Based on this regulatory overview, several issues regarding CO2 storage risk legislation could be identified. A number of these are already addressed by the instances involved. Recommendations are given here with the objective to facilitate permitting and administration, but also to create more transparency on liabilities and to facilitate the commercial introduction of CCS.

  • Because regulations on storage are elaborate and newly introduced, overlaps with other national and international legislations exist that interfere and sometimes contradict them. Overlaps generally occur between specific and non-specific CCS legislation such as those for water or waste management. These overlaps need to be properly addressed, and care must be taken to ensure transparent and stable regulations for the (storage) operators. Most overlapping legislations are currently undergoing revision.
  • Leakage is not uniformly defined in different regulations. This should pose no direct problems, but again different and contradicting regulations might apply to the same project. Moreover, diffuse leakage may be present but not detected with the monitoring equipment used in the monitoring time interval. Such situations are currently insufficiently addressed.
  • The utilisation of CO2 (CCUS, EOR etc.) could provide the business case for jumpstarting wide-scale deployment of CCS technology and appropriate and transparent regulations should be available. Complementary regulations between oil and gas production and CCS activity is therefore needed. In general, developing a CCS legislation can benefit from experience in the oil and gas industry and legislation.
  • For all legislations the long-term liability provisions need further revision and consolidation. There are few prescriptions of the requirements during the closure and post-closure stages, as there are no projects within this timeframe yet. Better definitions of necessary tasks would lead to better understanding of expectations on the operator's part. Especially under the USEPA regulations there is no description of transfer of liability for long-term stewardship after site closure, while this aspect receives significant attention in the EU CCS directive.
  • Specifically for the EU, the ETS Directive contains minimum competency requirements for the verifier of the monitoring and risk assessment reports. In the CCS Directive however, there is no mention of such requirements. It may be worth considering the introduction of standards for verification bodies regarding their knowledge, experiences, independency etc. This may result in the introduction of an accreditation procedure for verifiers under the CCS Directive at different levels (national, international).
  • Uncertainties are a specific issue in geology. It should be clear how these uncertainties should be handled and the the confidence levels are required in modelling as well as the accuracy levels required in the monitoring used to verify modelling results. Uncertainty management and confidence/accuracy requirements on all storage aspects should be included and set realistically, for a given storage site setting.
  • Currently, there is no obligation to keep a public register of storage sites under the US EPA regulations, nor in the IEA MFR guidelines. Although the level of disclosure that is necessary is still under discussion, such a register could increase public confidence.

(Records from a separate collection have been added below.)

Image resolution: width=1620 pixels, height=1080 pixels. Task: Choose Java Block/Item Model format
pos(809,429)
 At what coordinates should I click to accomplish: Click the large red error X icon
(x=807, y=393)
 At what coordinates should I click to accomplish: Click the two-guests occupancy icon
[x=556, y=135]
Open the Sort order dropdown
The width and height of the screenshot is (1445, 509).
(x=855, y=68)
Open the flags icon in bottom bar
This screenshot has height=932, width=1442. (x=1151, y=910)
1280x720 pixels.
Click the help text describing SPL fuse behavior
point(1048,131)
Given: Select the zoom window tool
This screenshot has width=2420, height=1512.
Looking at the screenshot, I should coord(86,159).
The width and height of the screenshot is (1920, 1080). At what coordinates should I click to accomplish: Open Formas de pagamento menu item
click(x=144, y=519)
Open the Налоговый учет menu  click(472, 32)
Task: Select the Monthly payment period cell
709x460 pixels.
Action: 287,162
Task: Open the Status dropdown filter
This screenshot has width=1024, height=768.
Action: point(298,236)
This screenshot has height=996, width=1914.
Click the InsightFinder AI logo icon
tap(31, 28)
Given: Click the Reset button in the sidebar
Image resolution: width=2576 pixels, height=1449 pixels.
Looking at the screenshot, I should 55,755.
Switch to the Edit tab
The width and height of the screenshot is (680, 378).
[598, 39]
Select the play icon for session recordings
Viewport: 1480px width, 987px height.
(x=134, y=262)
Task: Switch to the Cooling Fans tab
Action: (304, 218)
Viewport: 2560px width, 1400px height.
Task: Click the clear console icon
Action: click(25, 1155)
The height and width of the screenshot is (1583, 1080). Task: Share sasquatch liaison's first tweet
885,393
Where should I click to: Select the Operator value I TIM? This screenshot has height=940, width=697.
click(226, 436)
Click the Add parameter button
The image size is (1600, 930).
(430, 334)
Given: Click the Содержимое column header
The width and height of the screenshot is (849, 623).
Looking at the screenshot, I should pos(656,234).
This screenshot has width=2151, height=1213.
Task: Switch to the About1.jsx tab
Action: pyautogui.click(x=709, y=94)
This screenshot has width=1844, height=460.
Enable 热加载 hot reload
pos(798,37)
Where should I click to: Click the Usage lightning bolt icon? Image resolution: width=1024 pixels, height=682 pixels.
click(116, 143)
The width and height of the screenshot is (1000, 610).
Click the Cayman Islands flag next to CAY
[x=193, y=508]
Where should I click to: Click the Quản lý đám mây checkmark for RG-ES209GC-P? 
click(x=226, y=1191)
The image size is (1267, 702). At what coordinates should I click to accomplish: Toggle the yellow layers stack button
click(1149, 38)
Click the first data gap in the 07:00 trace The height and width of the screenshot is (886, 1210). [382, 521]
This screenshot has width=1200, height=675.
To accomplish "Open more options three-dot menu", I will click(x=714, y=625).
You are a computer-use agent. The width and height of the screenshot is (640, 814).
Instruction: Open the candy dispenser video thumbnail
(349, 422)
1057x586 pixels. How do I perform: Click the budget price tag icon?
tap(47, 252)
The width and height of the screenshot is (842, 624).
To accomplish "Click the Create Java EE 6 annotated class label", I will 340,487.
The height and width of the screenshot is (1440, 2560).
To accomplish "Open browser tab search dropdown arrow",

This review has revealed that for countries that have a dedicated CCS regulation, although some issues still exist, most risks are covered. For countries looking to implement regulations, guidelines exist and installed legislation can serve as an example. Because CCS is a relatively new technology, experience will also guide new regulations. As investment and environmental risks are large, regulators need to be sure that risks are properly managed and operators need to be confident that liabilities are covered.